Now you may be thinking what is the relevance of these ballet shoes to this or any Striped Sister? Well for me, there is a huge relevance and it is all connected to the imagery of the red shoes themselves. In this iconic film, the red shoes have a mind of their own and when Vicky puts them on, she has no power over where they go. More significantly, even when Vicky tries to take an independent step forward, the shoes draw her back. It is almost that she is powerless to fight them.
For me, the imagery of this fight connects with the internal fight I often have with my so-called common sense and my gut instinct, particularly when making important decisions. Like all of us, life presents us with opportunities, choices and often difficult decisions to make. Common responses to such decision-making processes can be many. We may start by mulling them over, we may move into creating laborious ‘for’ and ‘against’ columns for particular problems. As things remain unresolved we may even consult ‘I Ching’ or runes, leaving no stone unturned in our quest to find a resolution to our dilemma.
Amongst all this cogitating, action and inaction, it is the gut instinct that I often go back to.
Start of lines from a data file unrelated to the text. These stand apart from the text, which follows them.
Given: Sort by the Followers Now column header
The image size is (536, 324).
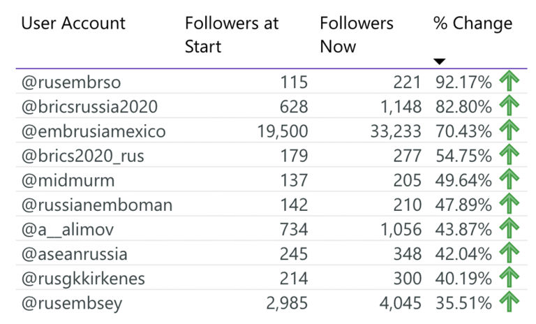Looking at the screenshot, I should 357,35.
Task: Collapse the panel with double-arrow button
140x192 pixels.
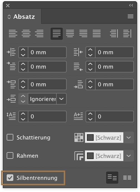Action: [x=131, y=5]

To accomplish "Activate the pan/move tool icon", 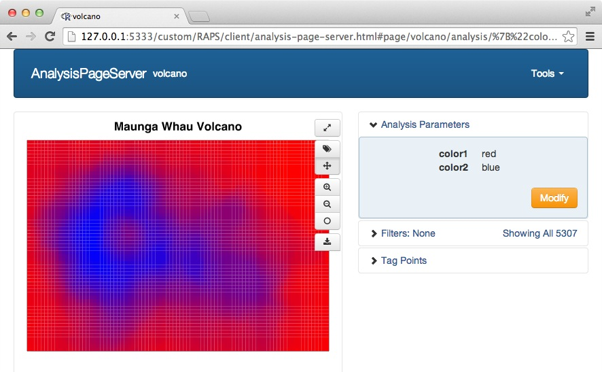I will [327, 166].
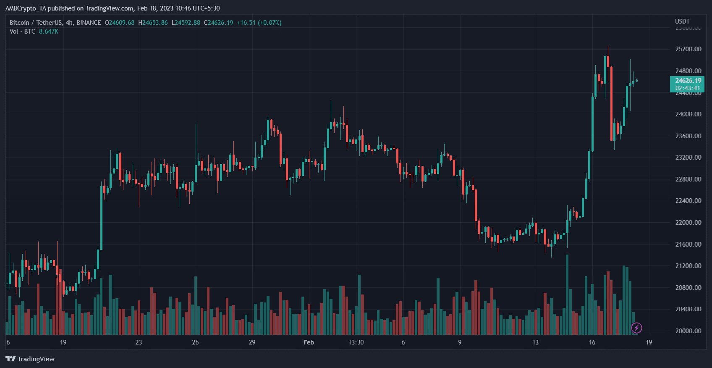712x368 pixels.
Task: Click the 20000.00 price scale label
Action: tap(688, 331)
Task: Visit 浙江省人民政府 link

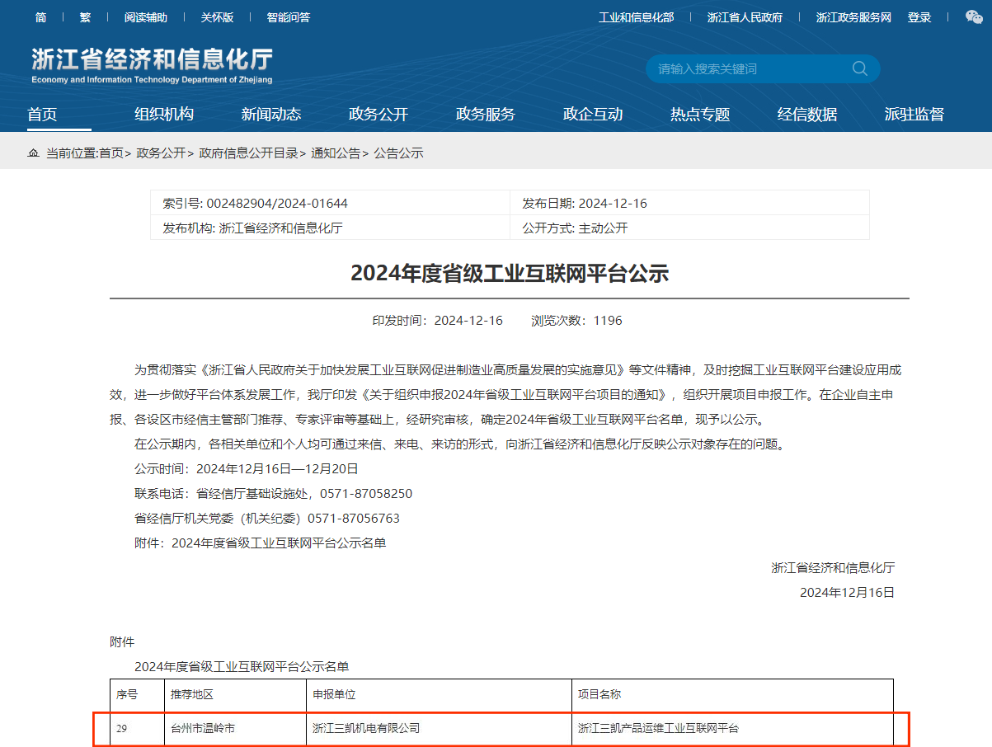Action: point(745,17)
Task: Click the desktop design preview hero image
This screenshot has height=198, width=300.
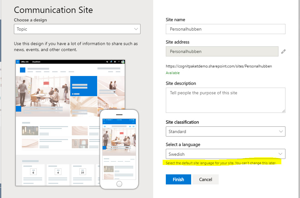Action: coord(43,95)
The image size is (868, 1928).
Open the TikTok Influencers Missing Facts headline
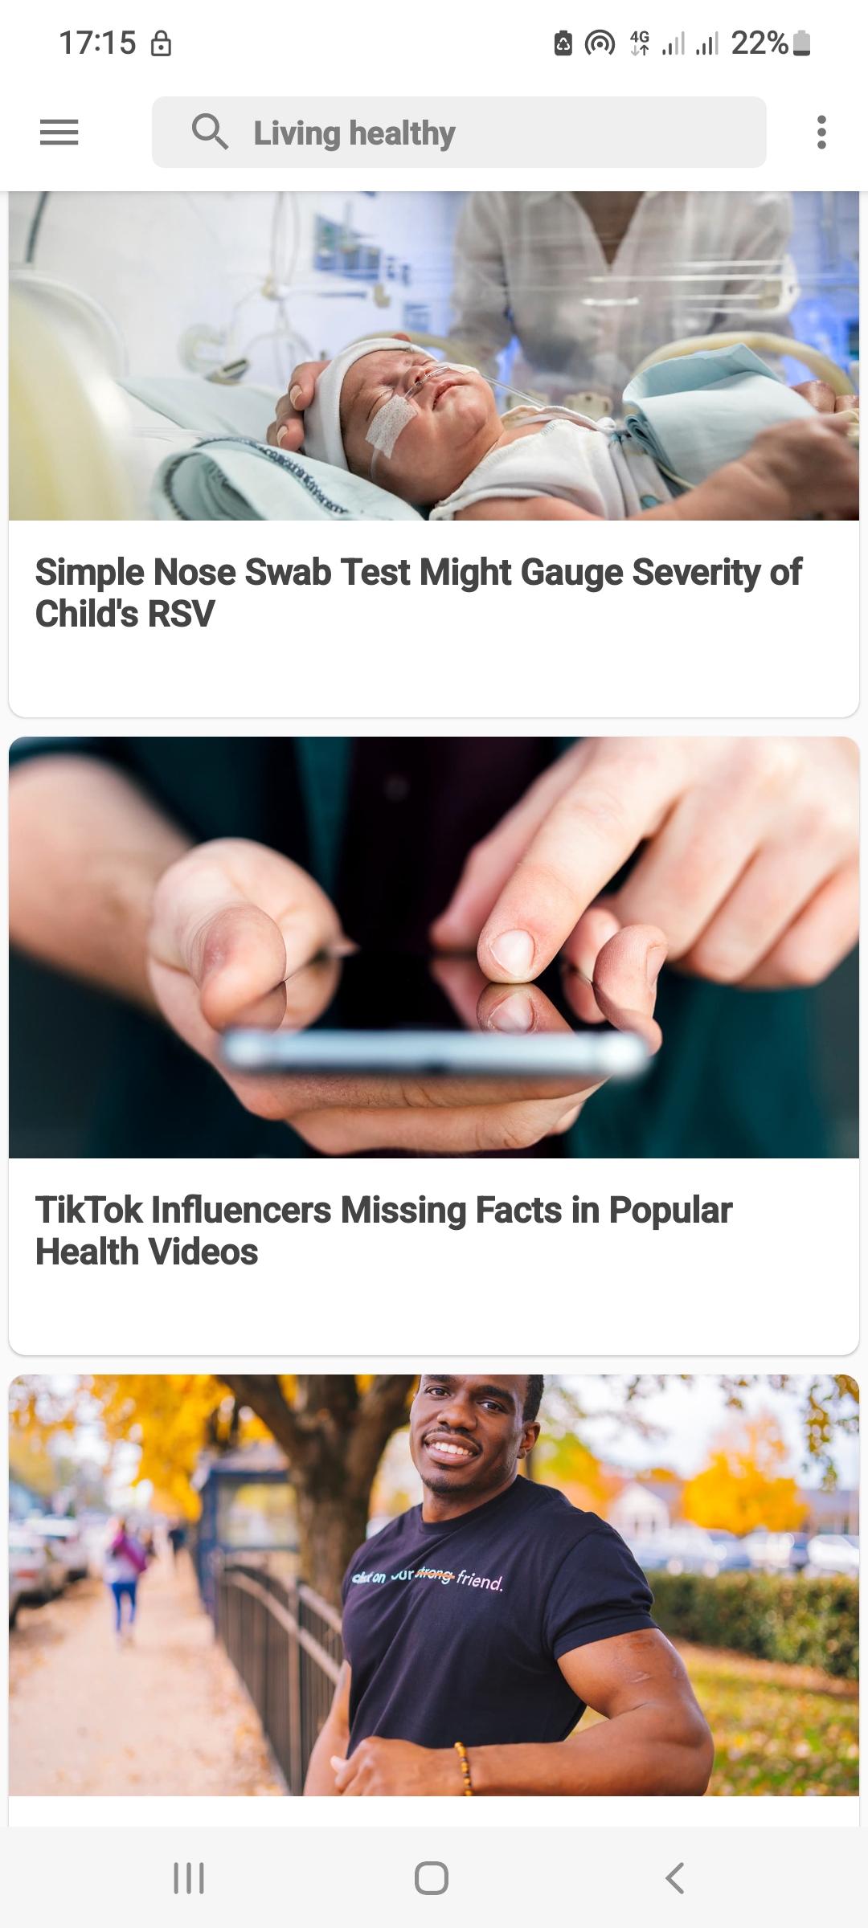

Never was this more the case than recently when I was faced with an important decision to make. After much deliberation, I thought I had it cracked and thought I had decided on the best thing to do. Clearly the red shoes had other ideas. Every time I was about to take action, the red shoes and that darned music would appear out of nowhere in my consciousness and pull me back. This kept happening time and time again.
I am no psychic, I am no therapist and incidentally I don’t know what they would make of this! All I do know is that it is years since I have seen this film, and yet the power of this imagery was working in some mysterious way for me. So in the end I gave in and starting listening to that pull. I made my decision and the red shoes stopped pulling me. Maybe they have served their purpose, at least for now. Inevitably I’ve now found myself on quite a different life path of which I don’t know the outcome. The curiosity remains of why these shoes have such visual power and whether such images are unique to me. I suspect the answer to that lies with Powell and Pressburger themselves.